IMO look for used GPUs. If you go the Intel route, you don't need a dGPU on day 1 of your PC. Otherwise, look for a GT 1030 DDR5 varaint.


----------



## Techkon9 (Jun 1, 2021)

omega44-xt said:


> IMO look for used GPUs. If you go the Intel route, you don't need a dGPU on day 1 of your PC. Otherwise, look for a GT 1030 DDR5 varaint.


I will chk for more info on Artic freezer || 240 . 
Yes i am not going for earthwatts. I will either go for antec hcg or the MSI A750 only if comes in 7k range


----------



## Techkon9 (Jun 1, 2021)

aby geek said:


> Rptech can't  really sell over the mrp like others are doing. But those who want to buy quadro cards they should be aware as there is a huge gap. Rptech has listed quadro cards at mrp so the flagship quadro rtx 8000 48gb is 6 lacs on rptech website while other sites are selling it for as low as 4.8lacs.
> 
> Heres a gpu below 10k. Other than this gt 730 is available for 8k as well.
> *www.amazon.in/dp/B075SWV1K6/ref=cm_sw_r_cp_apa_glt_fabc_A4635HV1NWNFHGFYAC9X
> ...


I tried contacting rptech as they have a branch in Pune also. But not received. So o sent them mail and raised a enquiry on thr site as well


----------



## aby geek (Jun 1, 2021)

*lanoc.org/review/power-supplies/8288-msi-mpg-a750gf-power-supply
According to these guys msi psu need an extra cable and the fan is on the noisy side.
@omega44-xt  what would you suggest below 10k that has value and wattage right?


*www.amazon.in/dp/B07K61BFCH/ref=cm_sw_r_cp_apa_glt_fabc_F8SHY5VMY71F9ZFTS3FQ?_encoding=UTF8&psc=1Found this the reviews are good but it is made in china.

Techkon post in the psu thread also. You'll get many more opinions and suggestions.
I personally feel that if nothing worthwhile is available under 8k then do consider some well known units above 10k like a 80 plus gold above 850w is good for around 11k but buying a 700w platinum won't serve the purpose even if its within your budget.

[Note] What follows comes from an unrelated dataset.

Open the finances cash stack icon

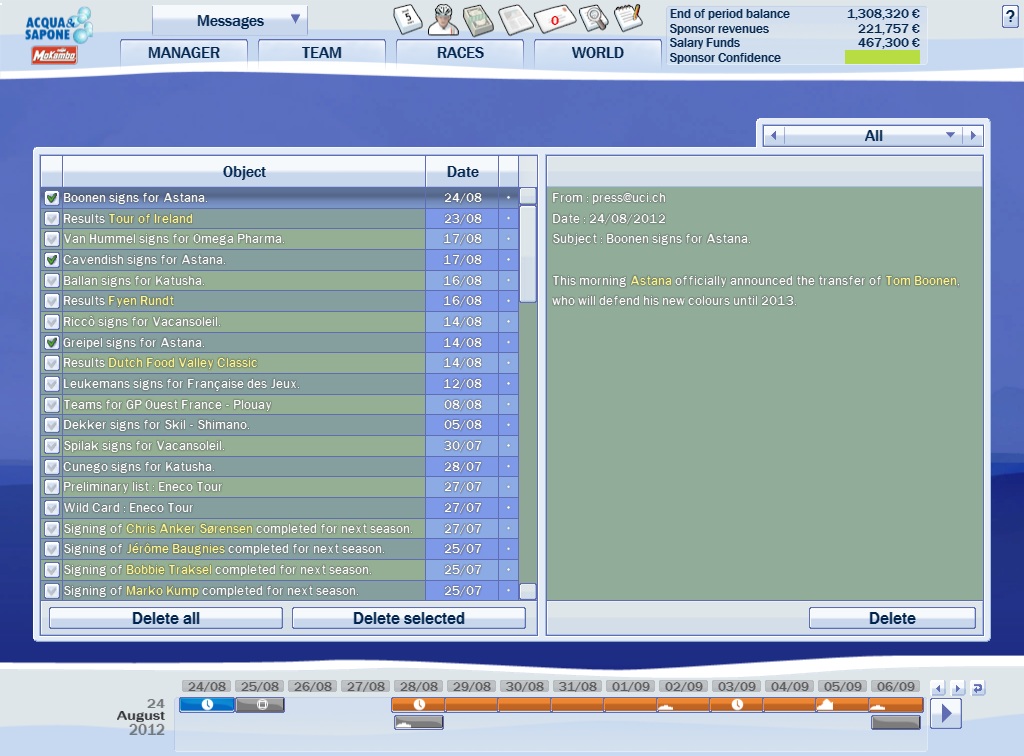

Gigabyte aorus 850w is a great deal if going over 10k but ask about all of these options in the psu thread as well.
*www.primeabgb.com/online-price-rev...d-certification-fully-modular-psu-gp-ap850gm/

The review.
*www.kitguru.net/components/power-supplies/aris-bitziopoulos/gigabyte-aorus-gp-ap850gm-psu-review/


----------



## omega44-xt (Jun 1, 2021)

aby geek said:


> *lanoc.org/review/power-supplies/8288-msi-mpg-a750gf-power-supply
> According to these guys msi psu need an extra cable and the fan is on the noisy side.
> @omega44-xt  what would you suggest below 10k that has value and wattage right?
> 
> ...


OP doesn't need 850W, I don't think he will even get an RTX 3080 as a GPU at MSRP.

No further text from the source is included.